Skip to main content

SandPaper is a package for scraping web pages with Playwright and exporting structured data to CSV.

Project description

SandPaper-py

SandPaper - SandPaper is a command-line tool for web scraping that extracts structured data from web pages and exports it to CSV. It provides an interactive CLI with options for single-page and multi-page scraping, including pagination support through path variables, query parameters, or custom URL lists. The tool uses Playwright for browser automation with features like automatic scrolling, custom headers, and encoding options, making it useful for collecting data from dynamic websites and turning it into organized datasets.

Features

  • Interactive CLI Interface: Interactive terminal interface
  • Single & Multi-Page Scraping: Extract data from individual page or multiple pages with pagination support
  • Flexible URL Formats: Support for path variables, query parameters, and custom URL lists
  • Browser Automation: Uses Playwright for JavaScript-rendered content scraping
  • Automatic Scrolling: Handles infinite scroll and dynamic content loading
  • Custom Headers: Configure request headers for different websites
  • Encoding Support: Handle various character encodings (UTF-8, ISO-8859-1, etc.)
  • Data Filtering: Filter data based on minimum element thresholds
  • CSV Export: Clean, organized data export with customizable filenames

Installation

From PyPI (Recommended)

pip install sandpaper-py

From Source

git clone https://github.com/Aaryan-Dadu/SandPaper
cd sandpaper
pip install -e .

Quick Start

Command Line Usage

After installation, launch the interactive CLI:

sandpaper

This will start an interactive session that guides you through the scraping process.

Programmatic Usage

from sandpaper_py import scraper

# Single page scraping
result = scraper(
    mode="Single Web Page",
    filename="output.csv",
    base_url="https://example.com",
    headers="Default",
    encoding="utf-8",
    filter_threshold=10,
    intial_page=1,
    final_page=1,
    url_list=[]
)

— EXTRACTED RECORDS —

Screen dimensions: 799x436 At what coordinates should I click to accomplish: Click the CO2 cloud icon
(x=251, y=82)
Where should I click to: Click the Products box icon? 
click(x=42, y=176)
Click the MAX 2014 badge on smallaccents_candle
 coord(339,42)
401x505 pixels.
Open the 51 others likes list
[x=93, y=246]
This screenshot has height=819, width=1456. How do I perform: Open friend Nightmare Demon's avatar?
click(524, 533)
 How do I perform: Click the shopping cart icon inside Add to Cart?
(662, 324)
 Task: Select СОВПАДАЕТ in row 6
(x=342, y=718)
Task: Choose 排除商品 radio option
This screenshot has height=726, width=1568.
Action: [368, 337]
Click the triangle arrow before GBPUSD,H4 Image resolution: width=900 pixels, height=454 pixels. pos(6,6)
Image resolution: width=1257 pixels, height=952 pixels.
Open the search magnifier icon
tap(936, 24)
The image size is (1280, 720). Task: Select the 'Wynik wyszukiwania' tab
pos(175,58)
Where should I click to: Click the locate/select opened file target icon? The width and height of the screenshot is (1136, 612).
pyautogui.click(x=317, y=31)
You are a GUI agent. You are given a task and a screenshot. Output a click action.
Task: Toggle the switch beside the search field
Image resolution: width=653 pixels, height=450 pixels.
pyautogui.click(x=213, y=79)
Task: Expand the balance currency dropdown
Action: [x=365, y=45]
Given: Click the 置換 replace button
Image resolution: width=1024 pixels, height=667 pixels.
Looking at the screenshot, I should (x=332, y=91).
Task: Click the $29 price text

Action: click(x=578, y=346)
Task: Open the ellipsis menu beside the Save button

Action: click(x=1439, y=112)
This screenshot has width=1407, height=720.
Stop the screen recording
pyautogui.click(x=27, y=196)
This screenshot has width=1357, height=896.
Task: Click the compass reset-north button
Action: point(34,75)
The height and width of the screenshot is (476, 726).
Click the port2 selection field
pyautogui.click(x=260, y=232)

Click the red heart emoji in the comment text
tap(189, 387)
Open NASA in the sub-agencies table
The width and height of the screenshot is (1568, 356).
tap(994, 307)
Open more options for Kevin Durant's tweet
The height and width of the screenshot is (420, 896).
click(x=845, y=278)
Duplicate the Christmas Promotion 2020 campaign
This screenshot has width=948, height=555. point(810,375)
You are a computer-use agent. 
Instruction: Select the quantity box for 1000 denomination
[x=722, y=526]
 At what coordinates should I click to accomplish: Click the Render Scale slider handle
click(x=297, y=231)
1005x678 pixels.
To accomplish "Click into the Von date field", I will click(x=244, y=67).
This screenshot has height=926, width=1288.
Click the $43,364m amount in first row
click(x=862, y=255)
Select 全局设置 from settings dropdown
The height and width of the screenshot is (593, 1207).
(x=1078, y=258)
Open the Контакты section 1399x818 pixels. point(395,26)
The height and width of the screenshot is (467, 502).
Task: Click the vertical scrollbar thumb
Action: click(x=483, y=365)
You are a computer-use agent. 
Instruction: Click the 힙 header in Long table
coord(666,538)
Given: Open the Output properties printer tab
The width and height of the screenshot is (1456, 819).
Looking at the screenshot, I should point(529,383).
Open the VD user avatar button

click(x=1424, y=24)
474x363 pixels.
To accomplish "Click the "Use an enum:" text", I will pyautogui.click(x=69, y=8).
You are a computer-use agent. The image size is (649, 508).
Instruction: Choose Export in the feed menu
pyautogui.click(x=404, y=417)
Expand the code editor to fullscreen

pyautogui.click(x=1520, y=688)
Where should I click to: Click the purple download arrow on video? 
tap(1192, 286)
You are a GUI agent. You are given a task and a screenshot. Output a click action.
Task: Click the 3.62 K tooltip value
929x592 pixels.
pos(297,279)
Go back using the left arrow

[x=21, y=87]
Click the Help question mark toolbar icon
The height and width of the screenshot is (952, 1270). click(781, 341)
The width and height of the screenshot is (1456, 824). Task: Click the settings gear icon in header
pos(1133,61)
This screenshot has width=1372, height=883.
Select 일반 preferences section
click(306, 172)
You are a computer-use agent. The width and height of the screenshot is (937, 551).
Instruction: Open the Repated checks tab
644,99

— TASKS TO CARRY OUT —
(a) According to the SandPaper project description, what three ways does the tool offer to support pagination?
(b) From the SandPaper project description, pull out everything from "SandPaper is a package" down to "into organized datasets.".

— SET OF ANSWERS —
(a) Path variables, query parameters, or custom URL lists.

(b)
SandPaper is a package for scraping web pages with Playwright and exporting structured data to CSV.

Project description

SandPaper-py

SandPaper - SandPaper is a command-line tool for web scraping that extracts structured data from web pages and exports it to CSV. It provides an interactive CLI with options for single-page and multi-page scraping, including pagination support through path variables, query parameters, or custom URL lists. The tool uses Playwright for browser automation with features like automatic scrolling, custom headers, and encoding options, making it useful for collecting data from dynamic websites and turning it into organized datasets.